- _Input rows_
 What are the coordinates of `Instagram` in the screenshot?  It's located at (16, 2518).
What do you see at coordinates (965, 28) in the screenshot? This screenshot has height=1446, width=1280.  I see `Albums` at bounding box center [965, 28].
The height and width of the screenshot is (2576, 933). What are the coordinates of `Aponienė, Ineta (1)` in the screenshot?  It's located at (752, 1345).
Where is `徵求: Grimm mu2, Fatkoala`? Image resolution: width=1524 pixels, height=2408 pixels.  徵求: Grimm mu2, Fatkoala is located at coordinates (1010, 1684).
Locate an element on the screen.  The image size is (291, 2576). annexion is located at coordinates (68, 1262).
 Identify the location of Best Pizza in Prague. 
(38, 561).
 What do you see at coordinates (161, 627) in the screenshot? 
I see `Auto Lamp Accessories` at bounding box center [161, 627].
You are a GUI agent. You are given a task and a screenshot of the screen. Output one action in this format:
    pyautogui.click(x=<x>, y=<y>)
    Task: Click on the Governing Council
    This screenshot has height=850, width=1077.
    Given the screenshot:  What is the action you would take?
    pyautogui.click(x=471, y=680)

- _The request_
Can you reproduce the lines from the one containing "The height and" through the one containing "center [161, 627].", swapping "Identify" for "Find" and keeping everything else the same?

- _Full output_
The height and width of the screenshot is (2576, 933). What are the coordinates of `Aponienė, Ineta (1)` in the screenshot?  It's located at (752, 1345).
Where is `徵求: Grimm mu2, Fatkoala`? Image resolution: width=1524 pixels, height=2408 pixels.  徵求: Grimm mu2, Fatkoala is located at coordinates (1010, 1684).
Locate an element on the screen.  The image size is (291, 2576). annexion is located at coordinates (68, 1262).
 Find the location of Best Pizza in Prague. 
(38, 561).
 What do you see at coordinates (161, 627) in the screenshot? 
I see `Auto Lamp Accessories` at bounding box center [161, 627].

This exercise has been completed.